### Exercise prompt
Among the entries, find the lines with the string "computer" and copy them.
>>
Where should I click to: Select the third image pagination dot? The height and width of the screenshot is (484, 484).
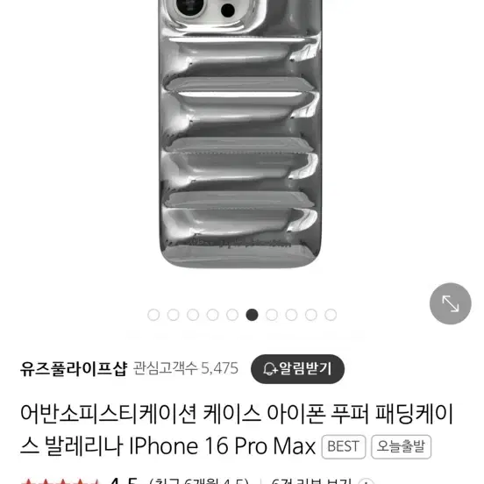(x=193, y=315)
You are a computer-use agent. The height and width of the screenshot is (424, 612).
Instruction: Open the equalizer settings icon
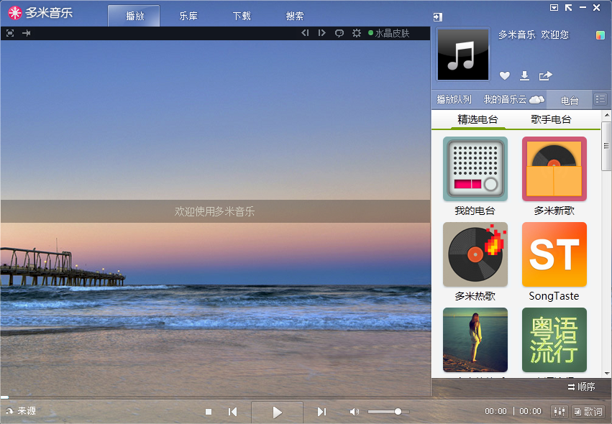click(x=559, y=412)
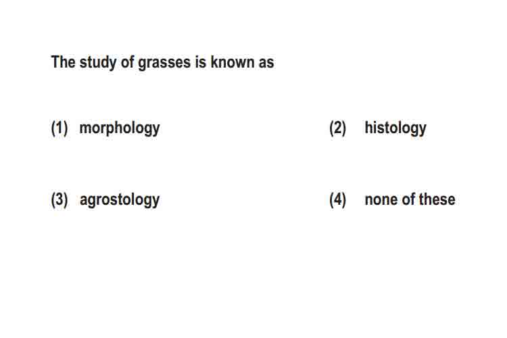
Task: Click the closing parenthesis of label (3)
Action: tap(66, 200)
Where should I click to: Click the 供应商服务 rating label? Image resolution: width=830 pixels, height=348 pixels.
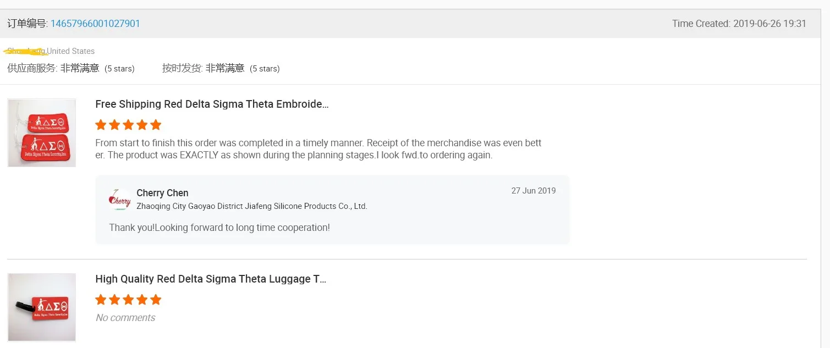32,68
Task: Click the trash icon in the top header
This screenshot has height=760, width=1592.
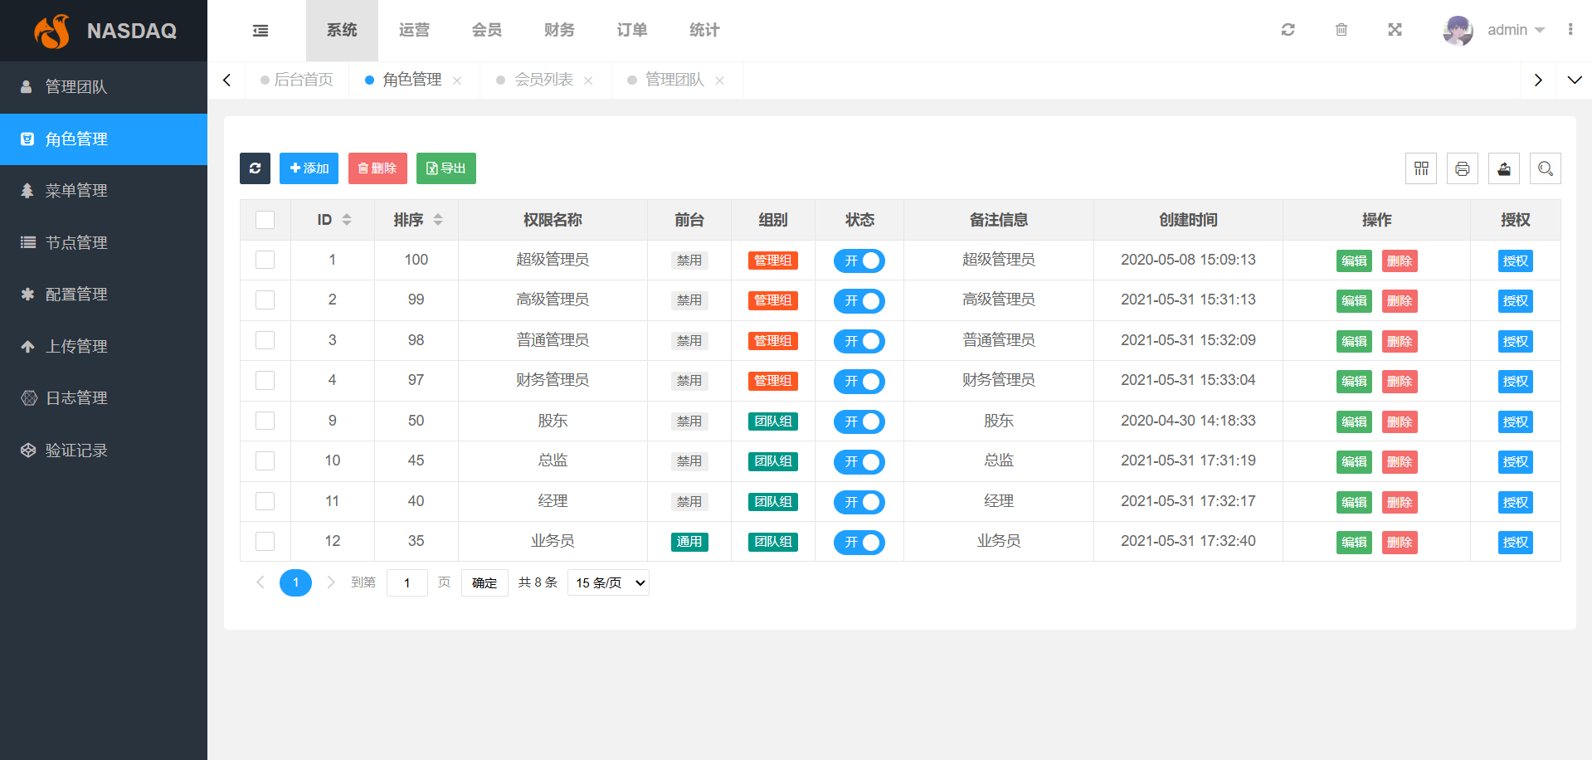Action: (1341, 30)
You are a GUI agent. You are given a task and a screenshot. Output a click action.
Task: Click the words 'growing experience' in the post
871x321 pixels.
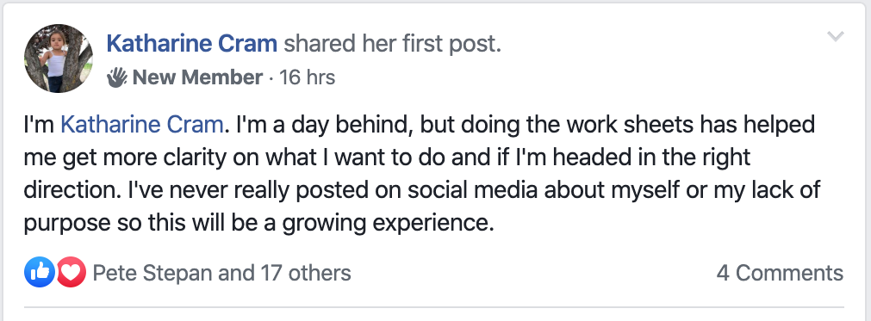(388, 224)
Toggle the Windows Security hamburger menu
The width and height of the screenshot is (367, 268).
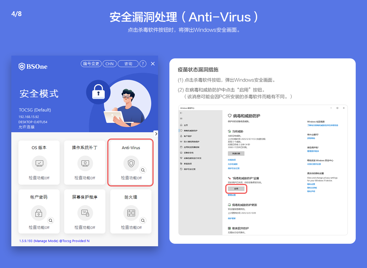pos(181,118)
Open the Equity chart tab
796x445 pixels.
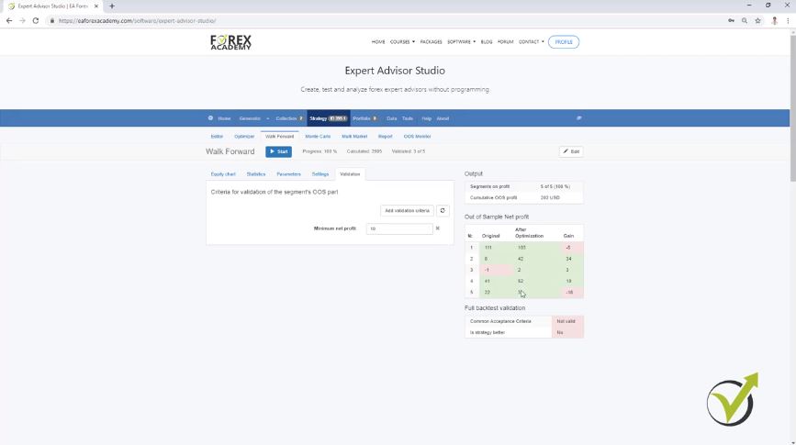pyautogui.click(x=223, y=173)
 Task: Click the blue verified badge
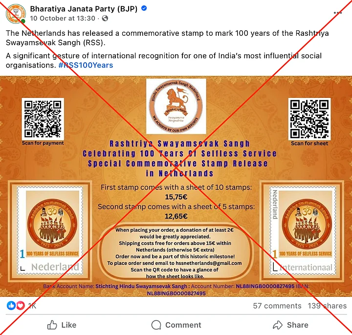[144, 8]
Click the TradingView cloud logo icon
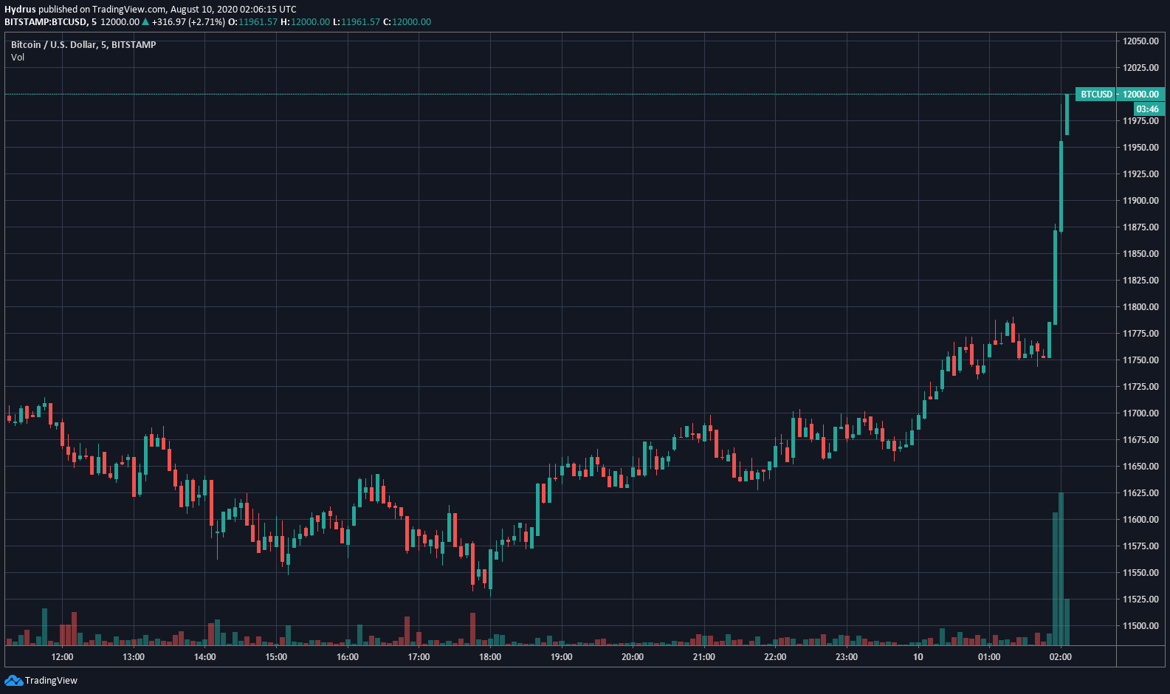The width and height of the screenshot is (1170, 694). tap(13, 680)
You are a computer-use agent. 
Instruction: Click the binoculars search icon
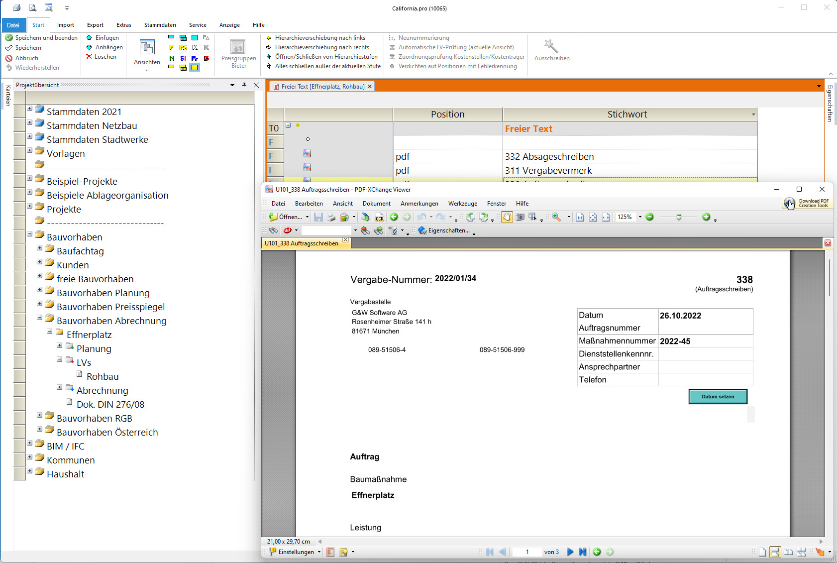pos(273,230)
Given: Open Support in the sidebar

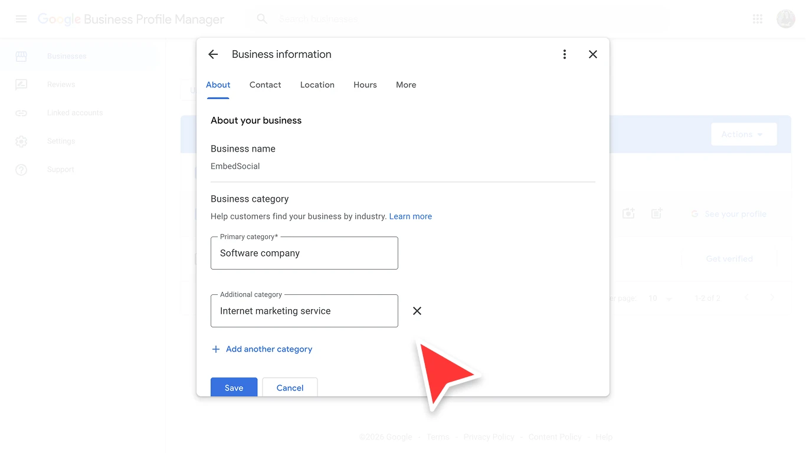Looking at the screenshot, I should coord(60,169).
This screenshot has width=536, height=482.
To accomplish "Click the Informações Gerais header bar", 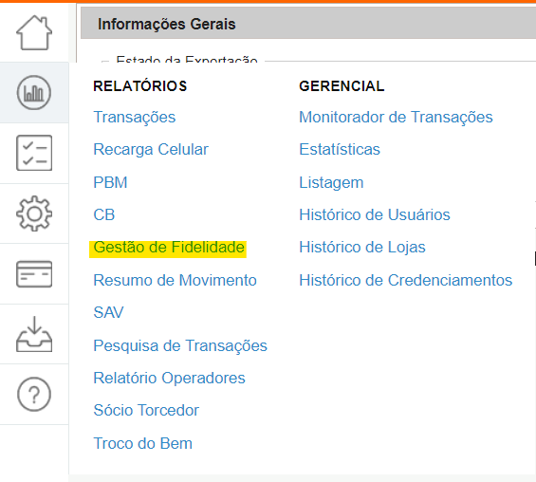I will tap(308, 23).
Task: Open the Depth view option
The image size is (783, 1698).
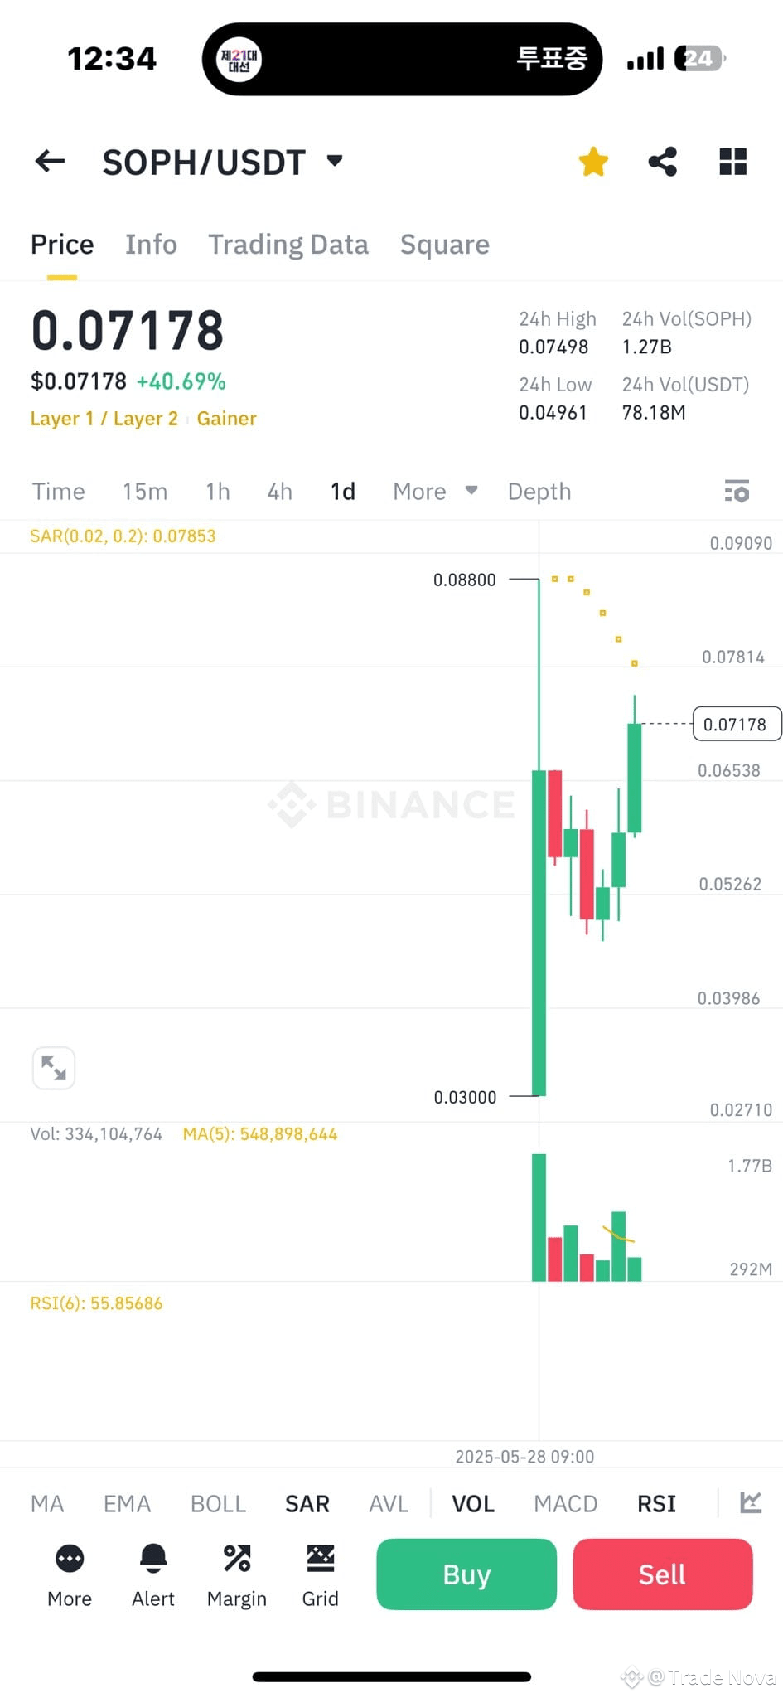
<<
### Problem solution
You are a computer-use agent. The height and width of the screenshot is (424, 612).
You are a computer-use agent. 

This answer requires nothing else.